* ESTRATTO SCELTO:

Iter regolatorio accelerato e prospettive future per i pazienti
Sulla base dei risultati, Johnson & Johnson ha avviato le procedure per l’Autorizzazione all’immissione in commercio (Aic) della combinazione. Una domanda è stata sottomessa alla Food and drug administration statunitense, attualmente in fase di valutazione attraverso il programma Real-time oncology review. L’agenzia regolatoria ha conferito alla combinazione la designazione di breakthrough therapy, riconoscimento volto ad accelerare lo sviluppo e la revisione di farmaci per patologie gravi. Un’analoga richiesta è stata presentata all’autorità sanitaria brasiliana, l’Anvisa.

[Dati memorizzati]
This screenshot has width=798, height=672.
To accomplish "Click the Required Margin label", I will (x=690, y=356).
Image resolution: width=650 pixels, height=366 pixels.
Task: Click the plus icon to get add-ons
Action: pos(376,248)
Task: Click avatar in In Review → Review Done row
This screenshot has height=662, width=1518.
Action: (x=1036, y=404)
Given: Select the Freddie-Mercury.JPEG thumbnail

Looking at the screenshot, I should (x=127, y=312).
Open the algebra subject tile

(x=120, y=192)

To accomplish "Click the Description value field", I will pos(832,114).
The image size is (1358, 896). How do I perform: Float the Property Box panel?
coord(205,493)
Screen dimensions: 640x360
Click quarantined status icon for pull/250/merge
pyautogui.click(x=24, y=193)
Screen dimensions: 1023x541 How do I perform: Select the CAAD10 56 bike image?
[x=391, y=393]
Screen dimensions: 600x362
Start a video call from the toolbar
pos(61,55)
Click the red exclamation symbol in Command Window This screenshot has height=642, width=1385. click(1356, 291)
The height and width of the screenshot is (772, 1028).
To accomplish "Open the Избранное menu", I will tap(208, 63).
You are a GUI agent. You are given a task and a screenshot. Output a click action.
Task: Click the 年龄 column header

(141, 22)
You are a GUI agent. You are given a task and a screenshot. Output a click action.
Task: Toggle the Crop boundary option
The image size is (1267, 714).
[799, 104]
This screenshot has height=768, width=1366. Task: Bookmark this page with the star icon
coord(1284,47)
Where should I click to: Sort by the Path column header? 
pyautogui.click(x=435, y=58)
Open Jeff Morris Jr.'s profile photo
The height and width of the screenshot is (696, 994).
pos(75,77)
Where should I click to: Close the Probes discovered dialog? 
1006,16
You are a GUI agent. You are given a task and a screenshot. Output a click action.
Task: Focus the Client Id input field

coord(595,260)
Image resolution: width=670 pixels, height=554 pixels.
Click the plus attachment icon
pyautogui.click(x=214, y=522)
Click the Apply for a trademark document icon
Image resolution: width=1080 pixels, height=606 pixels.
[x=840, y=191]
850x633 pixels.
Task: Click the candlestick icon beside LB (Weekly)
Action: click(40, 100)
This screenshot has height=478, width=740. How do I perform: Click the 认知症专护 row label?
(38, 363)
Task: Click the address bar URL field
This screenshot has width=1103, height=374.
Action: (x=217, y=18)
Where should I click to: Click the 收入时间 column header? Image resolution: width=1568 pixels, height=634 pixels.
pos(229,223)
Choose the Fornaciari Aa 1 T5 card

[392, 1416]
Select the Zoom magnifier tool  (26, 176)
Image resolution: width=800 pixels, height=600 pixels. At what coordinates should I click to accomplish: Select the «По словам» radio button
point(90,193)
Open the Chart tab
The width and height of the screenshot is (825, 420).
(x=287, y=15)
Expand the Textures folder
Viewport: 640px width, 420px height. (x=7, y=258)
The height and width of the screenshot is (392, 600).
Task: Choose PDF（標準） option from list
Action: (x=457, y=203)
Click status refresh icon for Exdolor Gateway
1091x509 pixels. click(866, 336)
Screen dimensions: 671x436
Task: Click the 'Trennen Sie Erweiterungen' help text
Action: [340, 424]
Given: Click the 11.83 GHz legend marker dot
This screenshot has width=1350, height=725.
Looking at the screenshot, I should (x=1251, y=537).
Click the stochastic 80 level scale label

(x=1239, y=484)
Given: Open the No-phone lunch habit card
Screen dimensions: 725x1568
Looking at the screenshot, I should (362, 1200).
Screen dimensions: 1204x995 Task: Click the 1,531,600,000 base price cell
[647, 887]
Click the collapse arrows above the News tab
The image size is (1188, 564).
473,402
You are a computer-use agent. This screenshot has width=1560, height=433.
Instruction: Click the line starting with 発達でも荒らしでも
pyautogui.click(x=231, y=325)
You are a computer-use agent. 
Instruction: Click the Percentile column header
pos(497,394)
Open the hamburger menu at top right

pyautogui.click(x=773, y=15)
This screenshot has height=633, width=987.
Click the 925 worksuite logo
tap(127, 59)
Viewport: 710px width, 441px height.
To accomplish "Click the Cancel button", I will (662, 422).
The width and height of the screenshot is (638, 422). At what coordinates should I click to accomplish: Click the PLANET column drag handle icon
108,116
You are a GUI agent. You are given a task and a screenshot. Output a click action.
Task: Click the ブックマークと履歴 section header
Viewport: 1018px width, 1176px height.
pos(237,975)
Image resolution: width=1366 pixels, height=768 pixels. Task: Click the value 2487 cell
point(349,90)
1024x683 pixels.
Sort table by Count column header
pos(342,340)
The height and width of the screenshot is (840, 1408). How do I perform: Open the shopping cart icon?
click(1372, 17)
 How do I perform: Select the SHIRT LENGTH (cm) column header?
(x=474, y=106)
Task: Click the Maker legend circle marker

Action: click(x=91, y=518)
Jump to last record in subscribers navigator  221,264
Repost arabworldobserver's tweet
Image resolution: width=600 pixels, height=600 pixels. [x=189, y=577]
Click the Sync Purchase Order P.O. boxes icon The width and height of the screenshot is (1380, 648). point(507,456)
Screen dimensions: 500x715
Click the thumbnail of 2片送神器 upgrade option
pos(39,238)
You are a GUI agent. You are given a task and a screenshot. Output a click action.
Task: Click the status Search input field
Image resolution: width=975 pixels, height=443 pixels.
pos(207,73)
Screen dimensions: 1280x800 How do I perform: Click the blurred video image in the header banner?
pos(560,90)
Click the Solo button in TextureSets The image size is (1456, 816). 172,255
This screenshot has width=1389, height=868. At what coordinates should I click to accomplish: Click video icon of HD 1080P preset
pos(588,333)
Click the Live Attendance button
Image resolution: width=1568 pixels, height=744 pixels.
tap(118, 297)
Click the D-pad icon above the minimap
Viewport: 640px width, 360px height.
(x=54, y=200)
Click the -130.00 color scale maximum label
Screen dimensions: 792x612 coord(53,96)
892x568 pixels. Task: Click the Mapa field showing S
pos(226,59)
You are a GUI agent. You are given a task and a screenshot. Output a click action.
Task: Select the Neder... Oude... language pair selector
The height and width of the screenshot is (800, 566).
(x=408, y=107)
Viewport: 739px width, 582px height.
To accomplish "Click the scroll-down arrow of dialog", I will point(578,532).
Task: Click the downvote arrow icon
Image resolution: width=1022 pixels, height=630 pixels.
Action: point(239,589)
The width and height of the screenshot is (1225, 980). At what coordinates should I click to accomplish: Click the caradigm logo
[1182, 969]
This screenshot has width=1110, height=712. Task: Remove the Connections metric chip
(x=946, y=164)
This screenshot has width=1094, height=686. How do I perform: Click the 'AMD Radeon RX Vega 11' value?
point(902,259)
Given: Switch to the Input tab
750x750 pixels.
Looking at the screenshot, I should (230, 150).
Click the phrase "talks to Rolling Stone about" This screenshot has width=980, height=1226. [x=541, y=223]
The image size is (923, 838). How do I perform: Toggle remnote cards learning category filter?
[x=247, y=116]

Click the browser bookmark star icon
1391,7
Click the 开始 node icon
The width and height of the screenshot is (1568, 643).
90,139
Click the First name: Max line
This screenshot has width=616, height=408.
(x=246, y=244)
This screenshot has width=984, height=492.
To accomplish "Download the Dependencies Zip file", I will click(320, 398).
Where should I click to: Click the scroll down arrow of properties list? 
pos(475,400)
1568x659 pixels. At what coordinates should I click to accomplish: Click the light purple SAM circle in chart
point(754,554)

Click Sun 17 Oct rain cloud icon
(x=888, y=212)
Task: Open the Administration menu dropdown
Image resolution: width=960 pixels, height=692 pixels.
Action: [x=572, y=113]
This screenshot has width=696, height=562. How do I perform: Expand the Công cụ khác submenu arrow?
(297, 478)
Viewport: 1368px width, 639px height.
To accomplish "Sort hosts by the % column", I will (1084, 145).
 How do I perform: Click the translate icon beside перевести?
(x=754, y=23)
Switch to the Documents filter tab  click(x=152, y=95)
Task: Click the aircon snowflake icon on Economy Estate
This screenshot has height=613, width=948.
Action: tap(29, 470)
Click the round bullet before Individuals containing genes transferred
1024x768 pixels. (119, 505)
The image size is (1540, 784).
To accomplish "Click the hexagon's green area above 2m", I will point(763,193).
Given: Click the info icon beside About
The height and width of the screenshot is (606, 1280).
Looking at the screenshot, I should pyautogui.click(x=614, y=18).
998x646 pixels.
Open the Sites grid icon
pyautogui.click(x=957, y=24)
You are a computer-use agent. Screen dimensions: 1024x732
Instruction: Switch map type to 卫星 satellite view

* ESERCIZI DA SVOLGERE:
a) Ricopia parola per parola il brano sull'iter regolatorio, tutto da "Iter regolatorio accelerato" giù fino a "sanitaria brasiliana, l’Anvisa.".
b) Elenca tutte le aziende e gli enti nominati nel brano sull'iter regolatorio.
Il materiale qui non ha alcun ruolo.

* SOLUZIONI PER NUMERO:
a)
Iter regolatorio accelerato e prospettive future per i pazienti
Sulla base dei risultati, Johnson & Johnson ha avviato le procedure per l’Autorizzazione all’immissione in commercio (Aic) della combinazione. Una domanda è stata sottomessa alla Food and drug administration statunitense, attualmente in fase di valutazione attraverso il programma Real-time oncology review. L’agenzia regolatoria ha conferito alla combinazione la designazione di breakthrough therapy, riconoscimento volto ad accelerare lo sviluppo e la revisione di farmaci per patologie gravi. Un’analoga richiesta è stata presentata all’autorità sanitaria brasiliana, l’Anvisa.

b) Johnson & Johnson; Food and drug administration; Anvisa